— begin Supplied information —
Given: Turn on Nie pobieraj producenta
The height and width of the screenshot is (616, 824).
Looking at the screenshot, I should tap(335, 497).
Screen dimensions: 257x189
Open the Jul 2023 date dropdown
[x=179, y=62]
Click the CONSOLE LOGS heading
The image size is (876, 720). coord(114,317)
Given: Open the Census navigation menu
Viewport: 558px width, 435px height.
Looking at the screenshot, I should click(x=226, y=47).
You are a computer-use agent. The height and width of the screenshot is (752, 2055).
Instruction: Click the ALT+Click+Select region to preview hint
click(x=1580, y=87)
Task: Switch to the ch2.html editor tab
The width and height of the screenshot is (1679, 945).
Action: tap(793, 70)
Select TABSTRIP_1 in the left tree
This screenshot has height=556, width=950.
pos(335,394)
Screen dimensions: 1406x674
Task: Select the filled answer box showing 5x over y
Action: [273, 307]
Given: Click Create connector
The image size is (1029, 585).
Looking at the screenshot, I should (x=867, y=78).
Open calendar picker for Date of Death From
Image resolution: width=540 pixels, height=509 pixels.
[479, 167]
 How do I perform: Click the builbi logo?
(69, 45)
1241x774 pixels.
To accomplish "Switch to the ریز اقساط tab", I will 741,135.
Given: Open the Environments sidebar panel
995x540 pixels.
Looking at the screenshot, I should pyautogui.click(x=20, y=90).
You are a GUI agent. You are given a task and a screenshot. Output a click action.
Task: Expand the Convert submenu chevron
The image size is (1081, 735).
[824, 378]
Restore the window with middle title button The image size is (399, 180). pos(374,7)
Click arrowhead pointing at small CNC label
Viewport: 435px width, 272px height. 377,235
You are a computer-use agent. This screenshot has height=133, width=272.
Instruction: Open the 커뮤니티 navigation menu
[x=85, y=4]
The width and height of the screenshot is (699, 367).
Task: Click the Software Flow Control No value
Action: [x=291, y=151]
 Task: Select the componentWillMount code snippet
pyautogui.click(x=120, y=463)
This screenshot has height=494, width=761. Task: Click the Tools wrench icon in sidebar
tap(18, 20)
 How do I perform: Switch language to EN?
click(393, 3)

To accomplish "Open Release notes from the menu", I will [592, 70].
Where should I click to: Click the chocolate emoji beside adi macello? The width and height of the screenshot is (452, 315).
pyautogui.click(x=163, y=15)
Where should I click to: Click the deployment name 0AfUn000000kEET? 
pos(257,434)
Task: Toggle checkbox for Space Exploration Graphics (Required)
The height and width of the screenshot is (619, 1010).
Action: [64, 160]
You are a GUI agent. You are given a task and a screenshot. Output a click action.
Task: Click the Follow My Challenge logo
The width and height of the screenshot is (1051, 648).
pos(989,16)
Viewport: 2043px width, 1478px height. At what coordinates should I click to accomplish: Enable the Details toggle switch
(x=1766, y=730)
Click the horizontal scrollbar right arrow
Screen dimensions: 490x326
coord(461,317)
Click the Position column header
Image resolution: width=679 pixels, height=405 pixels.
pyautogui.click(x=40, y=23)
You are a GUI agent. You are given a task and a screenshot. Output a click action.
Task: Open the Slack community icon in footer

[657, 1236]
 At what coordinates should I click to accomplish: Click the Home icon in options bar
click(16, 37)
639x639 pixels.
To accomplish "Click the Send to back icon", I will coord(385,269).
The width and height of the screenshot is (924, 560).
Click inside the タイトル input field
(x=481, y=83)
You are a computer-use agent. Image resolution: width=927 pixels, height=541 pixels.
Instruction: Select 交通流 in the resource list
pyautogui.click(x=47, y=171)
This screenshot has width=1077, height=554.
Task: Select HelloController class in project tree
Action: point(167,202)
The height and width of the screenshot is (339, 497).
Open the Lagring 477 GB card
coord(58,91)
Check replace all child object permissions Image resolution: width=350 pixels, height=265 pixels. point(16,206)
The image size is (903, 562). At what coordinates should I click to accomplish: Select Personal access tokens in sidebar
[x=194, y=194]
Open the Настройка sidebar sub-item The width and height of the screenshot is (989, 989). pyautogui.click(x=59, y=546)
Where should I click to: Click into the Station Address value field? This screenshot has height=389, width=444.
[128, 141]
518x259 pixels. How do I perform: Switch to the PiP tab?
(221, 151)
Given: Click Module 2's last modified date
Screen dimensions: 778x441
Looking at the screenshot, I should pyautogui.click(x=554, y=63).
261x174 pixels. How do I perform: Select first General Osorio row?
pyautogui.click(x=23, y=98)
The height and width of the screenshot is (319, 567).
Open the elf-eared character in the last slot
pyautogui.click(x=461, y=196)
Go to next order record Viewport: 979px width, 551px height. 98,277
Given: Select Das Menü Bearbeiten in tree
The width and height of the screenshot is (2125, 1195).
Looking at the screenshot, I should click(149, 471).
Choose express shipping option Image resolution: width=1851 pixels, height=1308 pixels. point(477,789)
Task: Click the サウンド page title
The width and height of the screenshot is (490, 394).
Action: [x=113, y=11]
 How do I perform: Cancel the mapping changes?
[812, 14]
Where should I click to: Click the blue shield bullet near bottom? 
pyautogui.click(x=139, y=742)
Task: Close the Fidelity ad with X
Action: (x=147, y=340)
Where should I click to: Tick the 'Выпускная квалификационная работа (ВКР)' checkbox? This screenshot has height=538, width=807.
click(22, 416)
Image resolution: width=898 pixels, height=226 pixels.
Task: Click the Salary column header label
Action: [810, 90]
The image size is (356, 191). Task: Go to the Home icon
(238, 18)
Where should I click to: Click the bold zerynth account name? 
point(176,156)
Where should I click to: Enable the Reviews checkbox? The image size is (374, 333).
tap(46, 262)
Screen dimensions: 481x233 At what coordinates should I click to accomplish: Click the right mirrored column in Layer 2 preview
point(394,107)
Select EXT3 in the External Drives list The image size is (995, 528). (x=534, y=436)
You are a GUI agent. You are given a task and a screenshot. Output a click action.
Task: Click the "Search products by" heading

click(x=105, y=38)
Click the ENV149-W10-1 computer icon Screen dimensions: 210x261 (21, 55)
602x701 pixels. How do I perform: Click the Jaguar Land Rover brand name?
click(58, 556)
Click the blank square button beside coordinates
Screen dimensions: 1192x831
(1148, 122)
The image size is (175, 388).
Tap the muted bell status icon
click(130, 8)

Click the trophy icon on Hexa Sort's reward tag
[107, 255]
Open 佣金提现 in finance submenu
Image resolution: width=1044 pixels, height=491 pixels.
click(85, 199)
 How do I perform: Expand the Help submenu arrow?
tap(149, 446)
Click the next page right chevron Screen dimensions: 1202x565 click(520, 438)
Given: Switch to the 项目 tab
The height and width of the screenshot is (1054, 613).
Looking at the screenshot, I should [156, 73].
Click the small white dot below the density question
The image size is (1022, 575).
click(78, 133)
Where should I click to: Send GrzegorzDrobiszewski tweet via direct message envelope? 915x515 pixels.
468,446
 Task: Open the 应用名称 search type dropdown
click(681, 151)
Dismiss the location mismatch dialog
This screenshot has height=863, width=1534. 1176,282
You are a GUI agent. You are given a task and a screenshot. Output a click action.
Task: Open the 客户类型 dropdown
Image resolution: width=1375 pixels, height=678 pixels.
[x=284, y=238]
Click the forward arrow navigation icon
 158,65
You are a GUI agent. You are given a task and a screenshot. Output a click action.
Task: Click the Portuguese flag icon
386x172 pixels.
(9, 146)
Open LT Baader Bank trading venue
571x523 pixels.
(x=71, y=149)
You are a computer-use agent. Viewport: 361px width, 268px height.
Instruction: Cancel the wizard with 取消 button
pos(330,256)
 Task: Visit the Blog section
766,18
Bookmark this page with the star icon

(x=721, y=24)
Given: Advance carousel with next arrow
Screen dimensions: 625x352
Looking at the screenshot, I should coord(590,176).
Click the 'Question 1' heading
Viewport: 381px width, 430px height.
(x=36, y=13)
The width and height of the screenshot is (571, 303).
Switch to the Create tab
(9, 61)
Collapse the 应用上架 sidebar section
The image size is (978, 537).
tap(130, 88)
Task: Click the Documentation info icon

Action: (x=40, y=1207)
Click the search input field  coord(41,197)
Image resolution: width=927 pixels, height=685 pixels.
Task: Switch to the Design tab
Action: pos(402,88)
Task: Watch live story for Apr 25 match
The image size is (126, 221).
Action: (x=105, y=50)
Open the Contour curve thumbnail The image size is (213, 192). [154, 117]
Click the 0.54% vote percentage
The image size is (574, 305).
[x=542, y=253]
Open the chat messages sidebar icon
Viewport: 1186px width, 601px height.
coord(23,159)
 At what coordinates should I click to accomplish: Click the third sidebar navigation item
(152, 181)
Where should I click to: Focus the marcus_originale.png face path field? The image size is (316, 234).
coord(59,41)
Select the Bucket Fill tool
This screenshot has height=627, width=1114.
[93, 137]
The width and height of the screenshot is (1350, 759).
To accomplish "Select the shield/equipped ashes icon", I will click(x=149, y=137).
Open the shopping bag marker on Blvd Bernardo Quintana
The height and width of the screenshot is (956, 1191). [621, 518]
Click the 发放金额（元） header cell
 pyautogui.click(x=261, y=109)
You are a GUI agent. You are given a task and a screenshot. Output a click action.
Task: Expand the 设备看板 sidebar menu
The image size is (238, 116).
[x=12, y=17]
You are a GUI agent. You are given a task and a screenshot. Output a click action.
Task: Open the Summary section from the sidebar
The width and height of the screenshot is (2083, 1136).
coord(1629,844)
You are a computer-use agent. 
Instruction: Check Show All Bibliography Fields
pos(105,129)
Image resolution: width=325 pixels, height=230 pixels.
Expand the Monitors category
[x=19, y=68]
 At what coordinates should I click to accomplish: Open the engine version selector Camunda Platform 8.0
— end Supplied information —
- Set problem: Reproduce the stretch of rows above, from the first line through the line containing "The image size is (876, 720). coord(114,317)", with both ends included and every character unchanged.

- Answer in full:
Given: Turn on Nie pobieraj producenta
The height and width of the screenshot is (616, 824).
Looking at the screenshot, I should tap(335, 497).
Screen dimensions: 257x189
Open the Jul 2023 date dropdown
[x=179, y=62]
Click the CONSOLE LOGS heading
The image size is (876, 720). coord(114,317)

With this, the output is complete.